Dönüş yolunda daha totomuz yer görmeden kendimizi güverteye atmamızı istedi. O sırada temizlik vardı, bende "temizlik bitsin çıkarız" demek gafletinde bulundum. Bu da bana 30 dakika boyunca hiç susmadan "ama ben burdan göremem" demesine sebep oldu. Yolculardan yaşlı bir bey susturmak için "ne görmek istiyorsun" dedi, o hala "göremem" dedi durdu. Başka yerlerden dalgaları izleme tekliflerin "ordan göremem" laflarıyla kesildi. İçerdeki herkes rahatsız oldu.
Sonra yaşlı bey "çok kuvvetli bir karekteri var" diye kibarlık etti. Asıl kast ettiği "küçük bir keçi" olduğuydu.
Oysa bakın Ada'da neler yaptı?
Keçi-köpek-koyun-kedi bilimum hayvanları ve yavrularını sevdi
Papatya tarlasında gezdi
Taş topladı
Denizden kabuk topladı
Sakin köylerde sakızlı dondurmalar yedi
Dayısının bağında piknik yaptı
Bahçede kahvaltı-mangal keyfi yaptı
Kendine hediyeler aldırdı
Sümüklü çingene çocuklarına sarıldı
Bir astsubas kızıyla oyunlar oynadı
Ama o yine de mutsuz ve gergindi. Bu durum eve gelince devam etti.

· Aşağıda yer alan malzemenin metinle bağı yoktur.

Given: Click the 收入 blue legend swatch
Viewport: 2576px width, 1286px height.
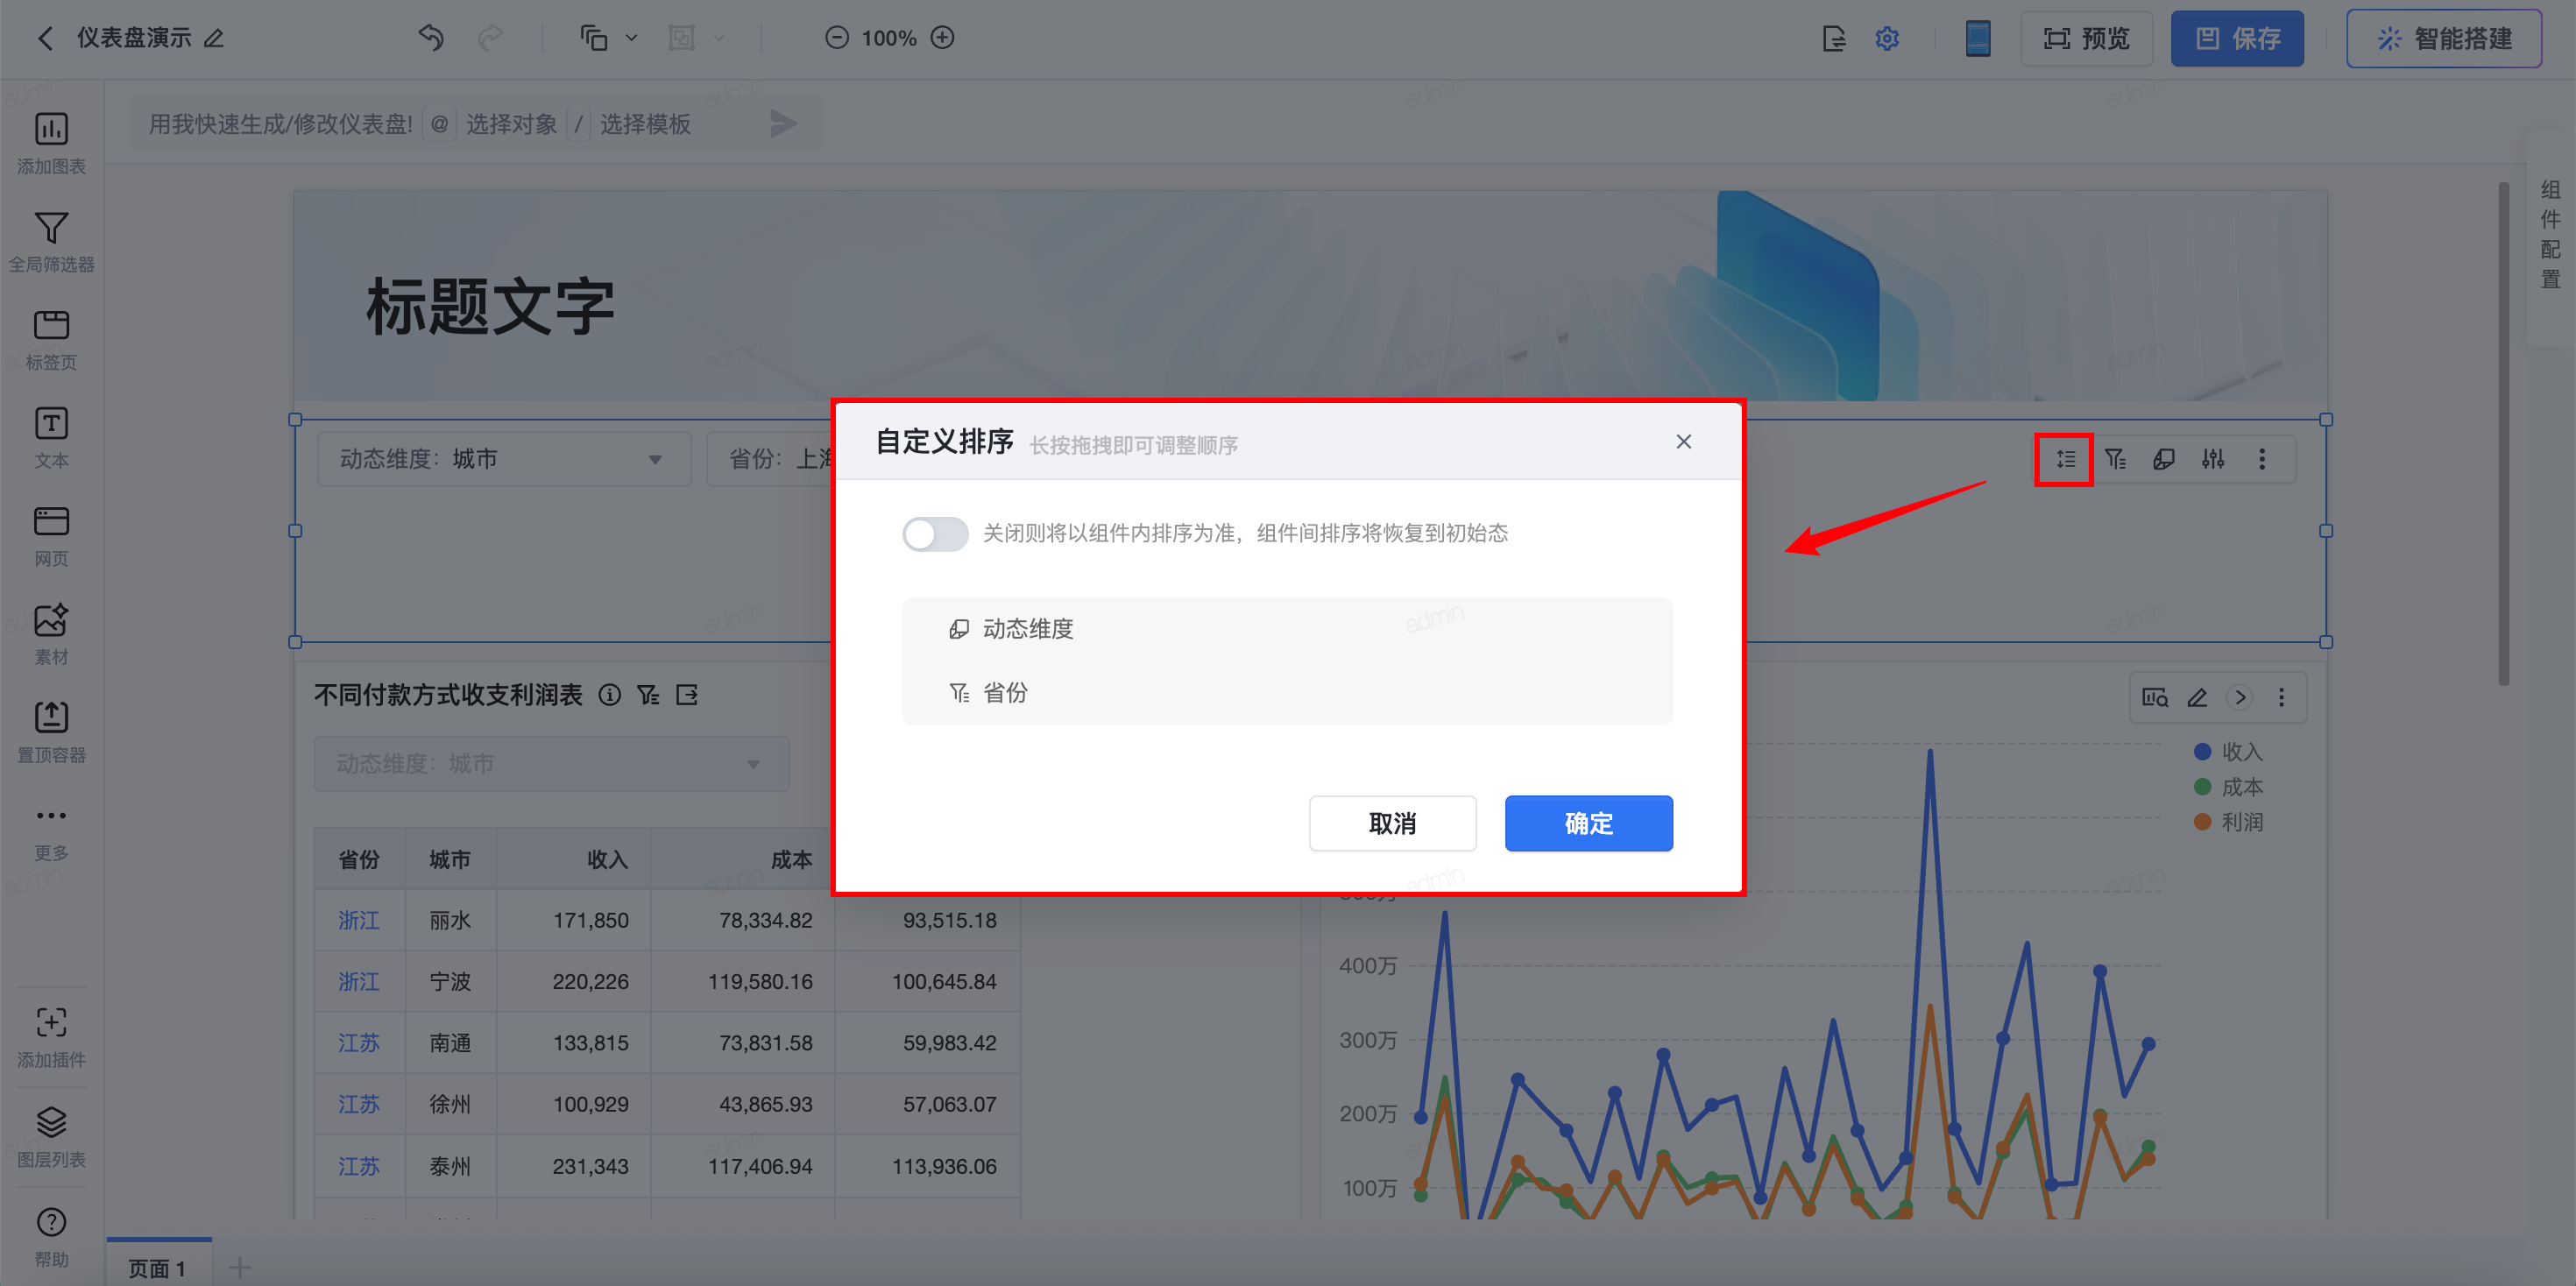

Zehra'cımın doğum gününü bile ağız tadıyla kutlattırmadı.
Zekoş'um nice nice yıllara! İyiki bizimlesin! Seni çooooooookkkkkk seviyoruz!
5 yorum:
Niye bu kadar tanıdık geliyor yazdıkların :)
bizimki dün çekmeköy-beylikdüzü arası 70km.yolu araba kullanacam diye ağlayarak geldi. Sanırsınki daha önce araba kullanmış hani anasının karnından direksiyonla doğmuş. Nereden geldiyse aklına..
Nasıl bu kadar süre ağlayabildiğine şaştım :)
Ben de sizi seviyorummmmmm.Hem de çokkk..
ama fotolar süperrr :)
bizde de durum farklı değil.. içini rahatlatır belki, bilesin bu yaş grubu böyle.. belki de yeni nesil böyle demeliyim.. Egemen de her ne yapsak nereye gitsek burnumuzdan getiriyor..
Bahar'cım daha neler göreceğiz biz bu zillilerle? Öptük sizi.
Zerra'cım öppptük:)
Belkıs, o fotolara Allah'tan içimizde kopanlar yansımadı:)DD
Gülcan içimi ferahlattınız Bahar'la beraber. Ne zaman bu dönem biter acaba? Merakla doğum haberini bekliyorum. Hayırlısı ile kızına kavuşursun inşallah. Allah yardımcın olsun canım.